[Opening SOURCE PASSAGE section]

I find it very difficult to actually talk about this in real life. So I thought I could vent here.
My mother was diagnosed with breast cancer a few year ago. She is a tough cookie, and refuses to accept anything is wrong with her. No matter how poorly she may actually be. Because of this mind set, she ignored the lump/spot on her breast. She was very good at hiding it from my dad.
One night she was sick in bed and as my dad went to help her, he felt her arm was swollen. He took her to hospital and that was when they found it. The spot/lump had eaten away and made a huge hole in her chest/breast. The swollen arm was lymphoedema(sp?).
It was too late to be cured. Further testing had shown it had spread to her spine.
As the weeks went by, we were given news of different tumours. It was no longer about breaking the news gently to each other, we grew so used to hearing it!
In February this year, it become real again. We were starting to see the effects of the cancer. She flew through chemo without even a sniffle. In our heads, she was fine! So seeing the change in February forced us all to accept that the cancer was really happening.
My birthday in the Feb was the last time I was able to do her favourite thing with her as my mum. Shopping! It was the last day she was able to walk properly. It was the last day she went out for a long time.

[Closing SOURCE PASSAGE section]

Answer these questions from the account of the mother's cancer above:
1. What swelling did the dad feel when he went to help her?
2. Where had the cancer spread, according to further testing?
3. What favorite activity was done with her on the birthday in February?

[Opening EXTRACTED ENTRIES section]

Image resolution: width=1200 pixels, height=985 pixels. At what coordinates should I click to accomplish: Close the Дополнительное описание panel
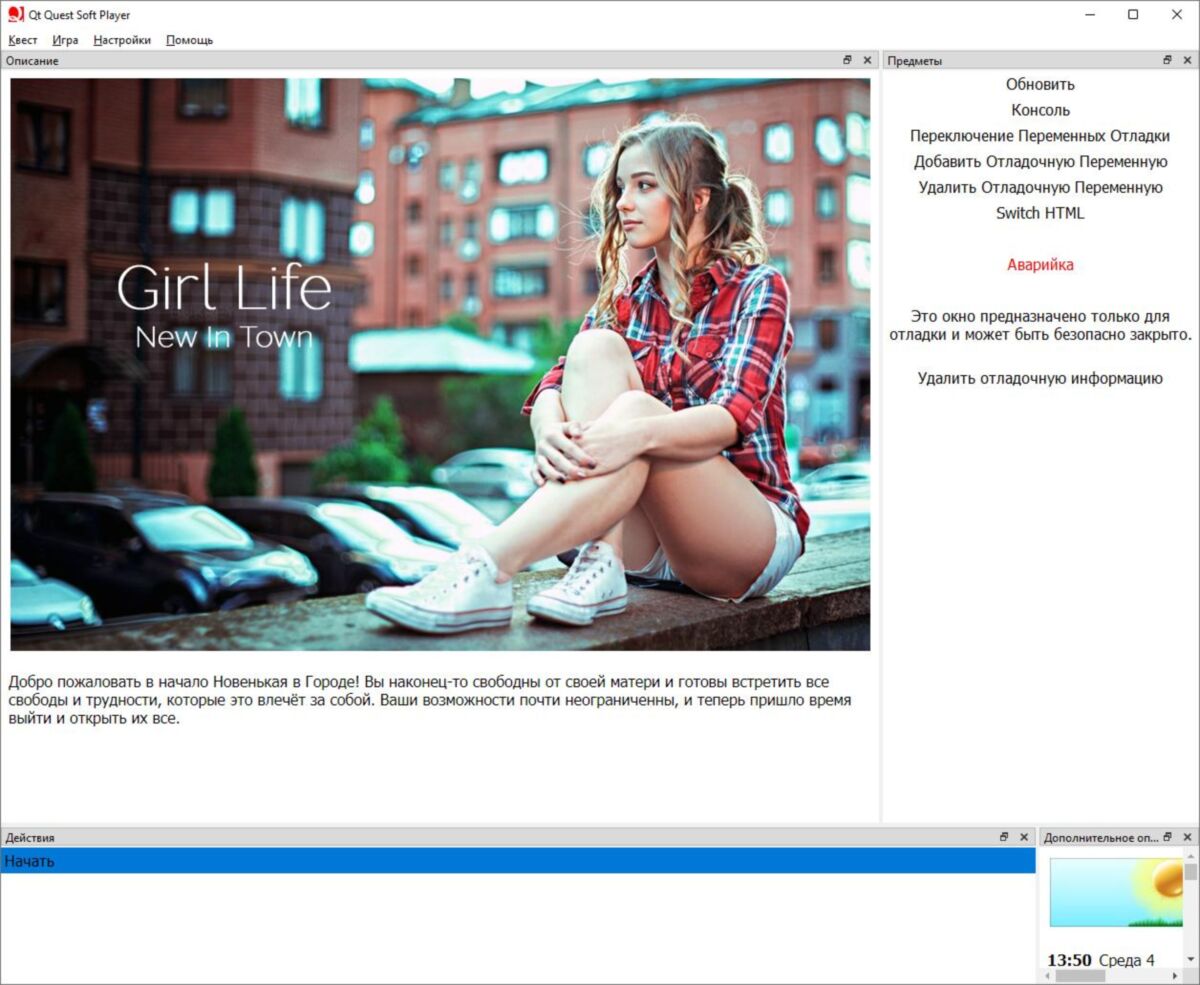pyautogui.click(x=1187, y=837)
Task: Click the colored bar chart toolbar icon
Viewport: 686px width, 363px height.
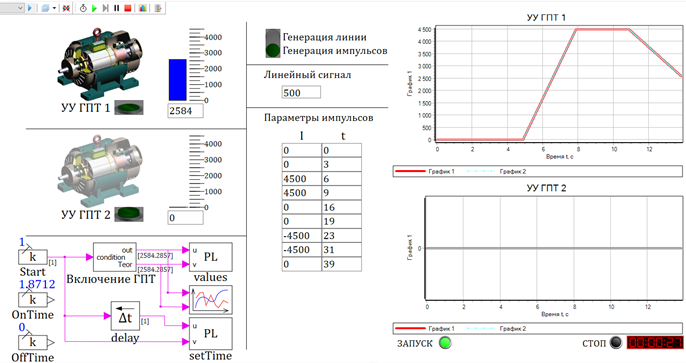Action: pyautogui.click(x=143, y=8)
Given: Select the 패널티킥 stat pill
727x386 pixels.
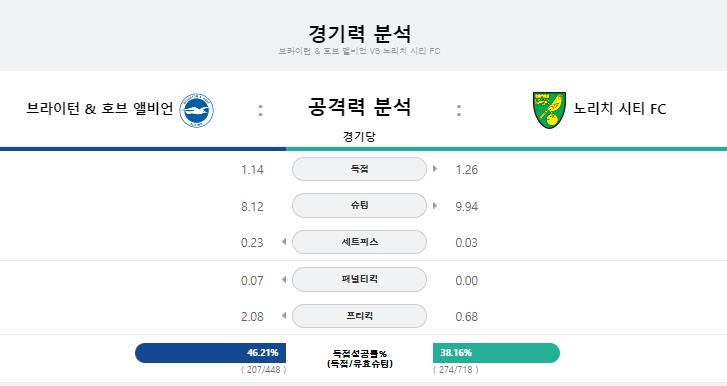Looking at the screenshot, I should point(359,279).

[Closing EXTRACTED ENTRIES section]

WRITTEN RESPONSE:
1. Her arm was swollen.
2. It had spread to her spine.
3. Shopping.